Having just read the comments on the FP article about John Oliver and his fuck barrel I decided to share with you the grounds for prosecution regarding speeding in the UK. Let me know how where you live compares.

First things first. If you are speeding in the UK, you don't automatically get a ticket. The Association of Chief Police Officers (ACPO) has issued speed enforcement policy guidance, which suggests that enforcement will normally occur when a driver exceeds the speed limit by a particular margin. This is normally 10 per cent over the speed limit plus 2 mph. It also sets guidelines for when it would not be appropriate to issue a fixed penalty notice but to issue a court summons instead (see below). Note that these are guidelines and that a police officer has discretion to act outside of them providing he acts fairly, consistently and proportionately.


Speed limit: 20 mph

ACPO charging threshold: 24 mph

Summons: 35 mph

Speed limit: 30 mph

ACPO charging threshold: 35 mph

Summons: 50 mph

Speed limit: 40 mph

ACPO charging threshold: 46 mph

Summons: 66 mph

Speed limit: 50 mph

ACPO charging threshold: 57 mph

Summons: 76 mph

Speed limit: 60 mph

ACPO charging threshold: 68 mph

Summons: 86 mph

Speed limit: 70 mph

ACPO charging threshold: 79 mph

Summons: 96 mph

So I can creep over the limit without concern. it is however worth noting that in the UK it is not cops on the side of the road that catch you most, it's cameras. The cameras are usually sign posted and covered in a yellow reflective coating so if you get caught by one you are just unlucky but still people do caught, every day. Recently other less overt types of camera have appeared on motorways and are causing a fuss in the media as more and more inattentive drivers are caught breaking the law.

Another breed of camera used to enforce speeds are the average speed cameras that time you point to point and calculate your average speed. These are used typically when lengthy road work is being undertaken to protect workers (though the limit is fixed even when no workers are present. I believe these adhere to the ACPO thresholds but I've never been caught by one, so I don't know.


The issue with enforcement by camera is that there is no discretion involved, the camera never cuts you a break. You can appeal but you probably can't get out of it. To date, I've never been prosecuted for a motoring offence but I have had run ins with the police, One of these was regarding my speed. One rainy night, I had just dropped a friend home from the pub and was pulling out on to a main road as I normally would (not slowly, but not like a maniac) and continue down this 30mph road at about 30-35. I look in my rearview and see some headlights in the distance approaching rapidly, they get reasonably close then flick on the blue lights. I pull over quickly and safely, I was told I exited a corner too quickly and sped away at "over 40", as I was out at night a young man and they thought I was driving poorly, the next question was "where have you come from?" to which I replied "the pub". They quickly produced a breathalyser and I provided a breath test and I made small talk with them (two ladies) and the result came back as a zero (I'm practically tee total anyway) and I was allowed on my way with no ticket. Discretion is nice because if you ain't an ass you'll get cut a break.

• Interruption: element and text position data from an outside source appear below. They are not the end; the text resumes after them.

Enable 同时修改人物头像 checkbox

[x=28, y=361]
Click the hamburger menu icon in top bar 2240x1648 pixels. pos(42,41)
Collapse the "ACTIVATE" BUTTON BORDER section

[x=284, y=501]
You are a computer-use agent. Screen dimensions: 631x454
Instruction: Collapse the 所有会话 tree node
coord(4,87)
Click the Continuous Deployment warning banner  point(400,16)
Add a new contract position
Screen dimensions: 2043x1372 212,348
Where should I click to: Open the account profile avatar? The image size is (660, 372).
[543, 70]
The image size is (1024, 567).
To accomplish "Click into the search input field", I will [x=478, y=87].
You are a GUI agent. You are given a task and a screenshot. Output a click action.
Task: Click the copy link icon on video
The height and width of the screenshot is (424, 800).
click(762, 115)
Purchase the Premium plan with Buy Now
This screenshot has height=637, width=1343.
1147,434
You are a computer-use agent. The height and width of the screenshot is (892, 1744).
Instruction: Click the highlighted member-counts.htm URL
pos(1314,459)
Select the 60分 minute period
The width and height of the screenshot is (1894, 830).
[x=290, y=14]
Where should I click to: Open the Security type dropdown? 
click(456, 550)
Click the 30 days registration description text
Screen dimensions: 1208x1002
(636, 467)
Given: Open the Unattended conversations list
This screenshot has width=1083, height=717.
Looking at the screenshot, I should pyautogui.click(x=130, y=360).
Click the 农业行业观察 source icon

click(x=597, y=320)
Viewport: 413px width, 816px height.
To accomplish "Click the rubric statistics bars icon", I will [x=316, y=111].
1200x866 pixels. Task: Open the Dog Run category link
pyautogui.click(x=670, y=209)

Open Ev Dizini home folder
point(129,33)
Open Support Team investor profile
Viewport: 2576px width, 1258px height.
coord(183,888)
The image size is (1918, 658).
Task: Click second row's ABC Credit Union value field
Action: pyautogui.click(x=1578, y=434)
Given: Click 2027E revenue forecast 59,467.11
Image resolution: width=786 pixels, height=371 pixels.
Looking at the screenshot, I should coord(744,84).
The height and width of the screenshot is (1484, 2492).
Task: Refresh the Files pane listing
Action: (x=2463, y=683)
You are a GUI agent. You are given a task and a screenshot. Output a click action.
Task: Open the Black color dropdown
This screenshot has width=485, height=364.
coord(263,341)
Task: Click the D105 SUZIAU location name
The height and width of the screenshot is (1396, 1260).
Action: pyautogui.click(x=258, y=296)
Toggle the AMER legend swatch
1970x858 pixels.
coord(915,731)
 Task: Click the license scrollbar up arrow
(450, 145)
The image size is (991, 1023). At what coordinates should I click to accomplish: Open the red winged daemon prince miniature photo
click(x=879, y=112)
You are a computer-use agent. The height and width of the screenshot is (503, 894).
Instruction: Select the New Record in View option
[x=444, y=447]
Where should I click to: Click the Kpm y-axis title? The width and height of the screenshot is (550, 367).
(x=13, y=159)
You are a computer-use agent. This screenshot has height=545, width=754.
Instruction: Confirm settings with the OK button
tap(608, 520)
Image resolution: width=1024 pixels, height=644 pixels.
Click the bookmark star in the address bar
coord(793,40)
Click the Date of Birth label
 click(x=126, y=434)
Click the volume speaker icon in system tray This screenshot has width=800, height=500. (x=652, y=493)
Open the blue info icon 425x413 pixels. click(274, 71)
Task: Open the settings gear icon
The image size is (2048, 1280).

If you get a ticket you will not only receive a fine, but also penalty points on your licence. in the UK a driver is permitted to accrue 12 points on their licence before losing it for a period of time (begins with a six month ban) and the severity of speeding offences dictate how many points are given. for low level speeding offences it is 3 points with a £100 fine, if you are a first time offender you also have the option to forgo the points and pay a similar amount to go to a police run "speed awareness course" this is appealing as the points will increase your insurance premiums. As speed increases points and fines do too up to a maximum of 6 points and £2500. If you don't pay the fine, you'll go to court and be made to pay, if it's difficult for you to pay the court will work out a payment plan with you.

Points are also given if your tires are defective or you don't have insurance. So if say for example you have a bald tyre, no insurance and get pulled over doing 40 in a 30, you could be banned from driving for six months. Another fact that might surprise you is that not all police cars in the the UK carry speed recording equipment, A local area car will likely be a low powered hatch and it isn't deemed necessary for them to carry speed equipment and it is typically reserved for traffic cars like Jags, BMW, Audi, Mercedes and Skodas.


So, I ask how does this compare to your locale?